In this project, I therefore focus on a meticulous quantitative comparison of Dutch speaking communities with different traditions of language standardisation, i.e. the Netherlands, Flanders and Suriname, also taking into account (the girth of) individual differences in the functioning of language norms. As language norms materialize in different guises - (1) as patterns in language behaviour, resulting in multiple language variables correlating in similar ways to social and situational parameters, resulting in coherence, (2) as abstract, general ideas about what language variation is and should be, and (3) as entities influencing our attitudes of specific language utterances and their makers, this project builds on both production and perception data, which have been collected (or are currently being collected) in a series of other projects (see e.g. my own PhD project, my postdoctoral project on Surinamese and Belgian Dutch, the PhD project by Frauke Vervaeke and the PhD project of Mishko Bozhinoski), but which will now be combined and compared using state-of-the-art multivariate statistical techniques to answer to the following questions:
(1) To what degree do speakers of Dutch from the Netherlands, Suriname and Flanders vary their spoken language grammatically?

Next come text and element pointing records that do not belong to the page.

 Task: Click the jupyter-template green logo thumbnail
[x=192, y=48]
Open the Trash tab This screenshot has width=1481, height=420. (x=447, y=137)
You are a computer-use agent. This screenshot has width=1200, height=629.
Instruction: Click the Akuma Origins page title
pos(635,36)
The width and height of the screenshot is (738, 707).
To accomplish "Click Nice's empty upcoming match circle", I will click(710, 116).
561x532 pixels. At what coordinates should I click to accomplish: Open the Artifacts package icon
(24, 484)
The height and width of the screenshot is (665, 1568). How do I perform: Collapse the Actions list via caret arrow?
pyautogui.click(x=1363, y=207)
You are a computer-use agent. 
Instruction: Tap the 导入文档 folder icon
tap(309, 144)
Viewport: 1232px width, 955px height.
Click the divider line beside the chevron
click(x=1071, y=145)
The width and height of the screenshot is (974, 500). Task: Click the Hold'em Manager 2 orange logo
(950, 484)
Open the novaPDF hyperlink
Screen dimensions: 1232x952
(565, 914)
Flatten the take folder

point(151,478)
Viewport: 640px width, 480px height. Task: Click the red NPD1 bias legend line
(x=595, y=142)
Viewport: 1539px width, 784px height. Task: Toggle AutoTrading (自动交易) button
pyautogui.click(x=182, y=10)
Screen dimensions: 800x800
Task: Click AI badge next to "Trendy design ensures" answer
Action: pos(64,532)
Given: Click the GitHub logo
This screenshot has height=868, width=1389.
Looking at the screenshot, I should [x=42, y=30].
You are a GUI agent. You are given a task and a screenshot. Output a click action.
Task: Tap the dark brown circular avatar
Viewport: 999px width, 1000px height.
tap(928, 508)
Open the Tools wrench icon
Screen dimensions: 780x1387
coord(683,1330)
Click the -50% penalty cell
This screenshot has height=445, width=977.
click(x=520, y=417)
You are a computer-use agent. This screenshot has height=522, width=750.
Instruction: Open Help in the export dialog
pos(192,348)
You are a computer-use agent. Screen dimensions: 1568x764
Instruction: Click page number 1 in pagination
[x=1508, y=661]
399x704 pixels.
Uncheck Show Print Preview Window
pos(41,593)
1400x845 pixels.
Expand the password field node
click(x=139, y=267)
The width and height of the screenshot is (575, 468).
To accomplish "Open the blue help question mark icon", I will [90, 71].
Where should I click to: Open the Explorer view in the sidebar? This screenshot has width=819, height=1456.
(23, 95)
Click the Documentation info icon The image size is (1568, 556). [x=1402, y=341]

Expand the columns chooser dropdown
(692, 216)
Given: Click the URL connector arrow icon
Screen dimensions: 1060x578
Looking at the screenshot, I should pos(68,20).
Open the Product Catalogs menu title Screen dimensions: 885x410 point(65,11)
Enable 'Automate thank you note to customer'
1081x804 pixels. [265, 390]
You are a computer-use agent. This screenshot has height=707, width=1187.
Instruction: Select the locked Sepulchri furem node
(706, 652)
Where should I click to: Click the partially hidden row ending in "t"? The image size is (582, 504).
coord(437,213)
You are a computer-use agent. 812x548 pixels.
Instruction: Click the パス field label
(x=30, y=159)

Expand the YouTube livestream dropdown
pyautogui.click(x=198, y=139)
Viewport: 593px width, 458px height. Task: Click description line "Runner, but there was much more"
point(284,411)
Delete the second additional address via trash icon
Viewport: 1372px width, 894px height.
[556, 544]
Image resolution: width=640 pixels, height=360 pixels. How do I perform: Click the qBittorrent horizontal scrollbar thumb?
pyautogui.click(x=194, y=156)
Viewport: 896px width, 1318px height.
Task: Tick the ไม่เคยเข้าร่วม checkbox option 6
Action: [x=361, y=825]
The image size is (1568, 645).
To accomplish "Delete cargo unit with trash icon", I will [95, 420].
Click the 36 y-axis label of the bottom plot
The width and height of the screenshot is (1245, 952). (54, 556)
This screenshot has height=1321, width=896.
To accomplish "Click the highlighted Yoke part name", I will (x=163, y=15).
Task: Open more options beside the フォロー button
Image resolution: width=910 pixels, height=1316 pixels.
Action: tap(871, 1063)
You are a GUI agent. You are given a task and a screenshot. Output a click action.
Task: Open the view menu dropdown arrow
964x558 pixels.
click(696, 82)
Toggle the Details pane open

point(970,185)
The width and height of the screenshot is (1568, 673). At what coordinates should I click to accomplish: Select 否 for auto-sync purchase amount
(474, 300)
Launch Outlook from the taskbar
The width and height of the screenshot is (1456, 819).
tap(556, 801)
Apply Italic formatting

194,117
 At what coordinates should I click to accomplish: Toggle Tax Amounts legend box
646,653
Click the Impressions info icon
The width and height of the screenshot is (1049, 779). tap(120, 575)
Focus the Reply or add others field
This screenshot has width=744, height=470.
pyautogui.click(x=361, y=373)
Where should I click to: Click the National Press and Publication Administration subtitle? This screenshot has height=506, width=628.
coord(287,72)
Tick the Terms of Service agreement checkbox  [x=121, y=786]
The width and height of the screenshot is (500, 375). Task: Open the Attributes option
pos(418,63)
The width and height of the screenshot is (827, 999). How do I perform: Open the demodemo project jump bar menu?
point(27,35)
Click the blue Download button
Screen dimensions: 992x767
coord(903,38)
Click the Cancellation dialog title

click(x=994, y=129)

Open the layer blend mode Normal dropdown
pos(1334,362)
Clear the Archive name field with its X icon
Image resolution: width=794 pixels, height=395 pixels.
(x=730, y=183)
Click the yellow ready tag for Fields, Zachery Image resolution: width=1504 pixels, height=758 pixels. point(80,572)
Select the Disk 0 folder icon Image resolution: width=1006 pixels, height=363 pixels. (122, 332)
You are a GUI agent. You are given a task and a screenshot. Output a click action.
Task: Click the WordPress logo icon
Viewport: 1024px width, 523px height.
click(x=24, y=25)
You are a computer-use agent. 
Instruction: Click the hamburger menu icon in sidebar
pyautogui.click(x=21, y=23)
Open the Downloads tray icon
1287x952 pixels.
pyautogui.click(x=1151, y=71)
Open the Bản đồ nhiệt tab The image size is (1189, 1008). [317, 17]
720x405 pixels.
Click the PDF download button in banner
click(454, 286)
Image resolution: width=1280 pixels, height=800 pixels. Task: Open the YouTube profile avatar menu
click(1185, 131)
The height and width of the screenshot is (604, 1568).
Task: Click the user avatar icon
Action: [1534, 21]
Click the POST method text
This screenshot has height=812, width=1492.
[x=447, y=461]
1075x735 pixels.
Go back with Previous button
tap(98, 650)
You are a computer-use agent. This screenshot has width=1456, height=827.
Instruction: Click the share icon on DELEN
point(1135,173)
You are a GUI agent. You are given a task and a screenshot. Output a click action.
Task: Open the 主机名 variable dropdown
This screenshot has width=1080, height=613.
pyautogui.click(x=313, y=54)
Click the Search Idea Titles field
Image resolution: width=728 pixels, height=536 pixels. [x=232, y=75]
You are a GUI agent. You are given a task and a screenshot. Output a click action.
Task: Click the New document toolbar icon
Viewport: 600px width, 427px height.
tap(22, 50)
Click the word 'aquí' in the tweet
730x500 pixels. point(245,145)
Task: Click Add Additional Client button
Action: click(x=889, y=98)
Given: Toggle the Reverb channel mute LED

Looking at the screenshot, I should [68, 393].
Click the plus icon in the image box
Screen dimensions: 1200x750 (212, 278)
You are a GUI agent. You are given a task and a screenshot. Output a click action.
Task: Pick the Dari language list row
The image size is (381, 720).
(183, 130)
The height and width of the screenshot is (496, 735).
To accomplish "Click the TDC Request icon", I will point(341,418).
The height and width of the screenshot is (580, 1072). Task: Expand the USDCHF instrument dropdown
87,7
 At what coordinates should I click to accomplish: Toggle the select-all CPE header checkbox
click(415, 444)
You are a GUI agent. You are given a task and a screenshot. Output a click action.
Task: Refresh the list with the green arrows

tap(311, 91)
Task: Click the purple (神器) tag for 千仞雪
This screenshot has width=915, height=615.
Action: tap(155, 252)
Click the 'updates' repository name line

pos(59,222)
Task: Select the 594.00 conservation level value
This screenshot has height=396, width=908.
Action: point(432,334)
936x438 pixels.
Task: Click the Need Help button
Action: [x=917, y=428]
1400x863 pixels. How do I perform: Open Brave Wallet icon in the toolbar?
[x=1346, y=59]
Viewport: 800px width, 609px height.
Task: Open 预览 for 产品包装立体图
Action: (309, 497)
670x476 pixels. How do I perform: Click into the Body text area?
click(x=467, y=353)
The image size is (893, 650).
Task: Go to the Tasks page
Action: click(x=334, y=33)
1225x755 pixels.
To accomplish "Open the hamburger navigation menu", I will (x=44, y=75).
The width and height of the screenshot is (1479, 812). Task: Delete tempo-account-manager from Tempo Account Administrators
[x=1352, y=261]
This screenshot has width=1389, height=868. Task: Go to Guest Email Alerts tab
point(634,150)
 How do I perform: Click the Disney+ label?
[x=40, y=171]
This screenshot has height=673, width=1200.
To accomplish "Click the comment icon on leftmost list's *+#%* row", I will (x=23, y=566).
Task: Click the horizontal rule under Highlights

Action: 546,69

(2) If speakers vary: can individual and cultural differences be detected in the degree to which the measured variance is coherent/systematic (cf. Beaman & Guy 2022; Geeraerts 2010; Guy & Hinskens 2016)?
(3) How do speakers of Dutch think about language standardization on an abstract level?
(4) To what degree can individual and cultural differences be detected in the abstract thinking about language standardization?
(5) How do speakers of Dutch rate specific instances of grammatical variation in terms of acceptability?
(6) To what degree can individual and cultural differences be found in acceptability judgements about grammatical variation?
(7) On the basis of 1-6: Are the different guises of language norms (coherence patterns in language use, abstract ideas about language variation and language norms, and evaluations of specific instances of language utterances) influenced in a similar way by language culture, and do the individual patterns in these three guises correlate? E.g. are individuals who do not display much coherence in their speech production also indifferent or negatively inclined towards explicit language standardization?